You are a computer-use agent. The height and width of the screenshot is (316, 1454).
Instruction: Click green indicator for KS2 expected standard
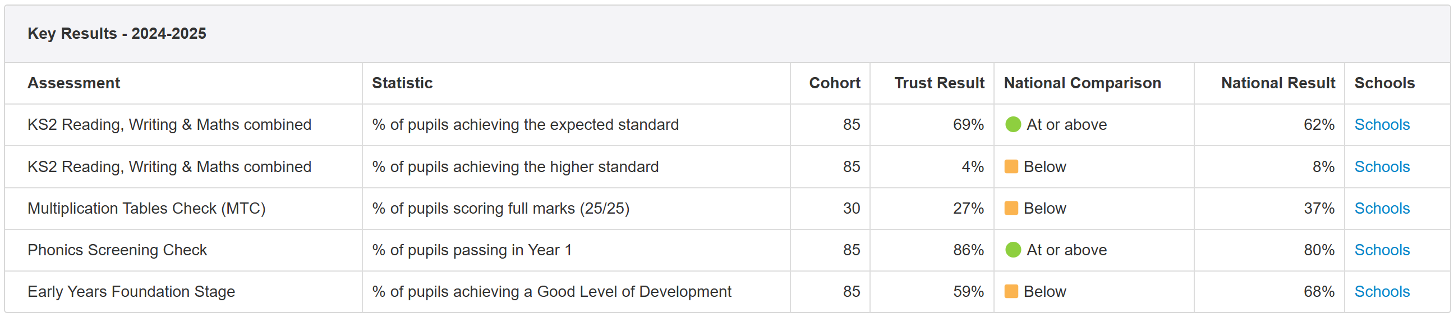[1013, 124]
══════════
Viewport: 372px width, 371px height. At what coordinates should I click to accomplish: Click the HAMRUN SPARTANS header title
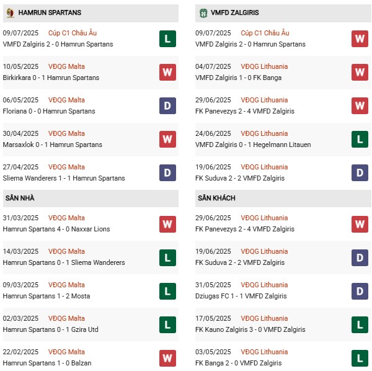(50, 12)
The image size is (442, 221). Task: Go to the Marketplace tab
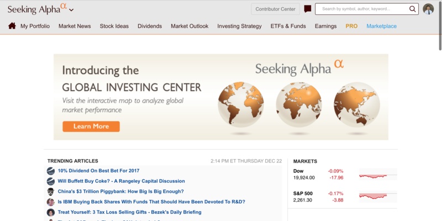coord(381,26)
══════════
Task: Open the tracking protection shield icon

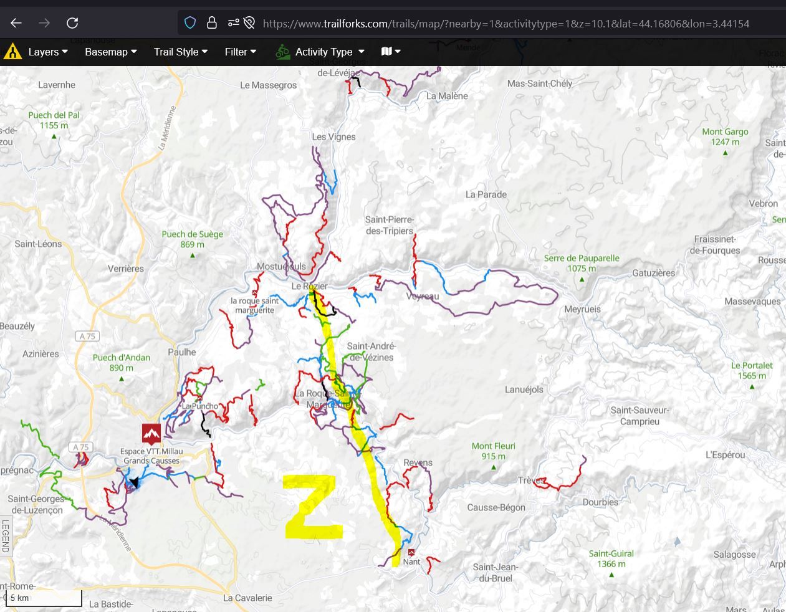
══════════
> _Written request_: Rescale the part of the data that opens with the line containing "The image size" and closes with the line containing "coord(381,26)", both lines included. Copy every line of that part, changing only the answer coordinates: multiply each by 0.9 and round to the nearest whole number with halves going up, and leave the pictures out.

> _Full answer_:
The image size is (442, 221). Task: Go to the Marketplace tab
coord(343,23)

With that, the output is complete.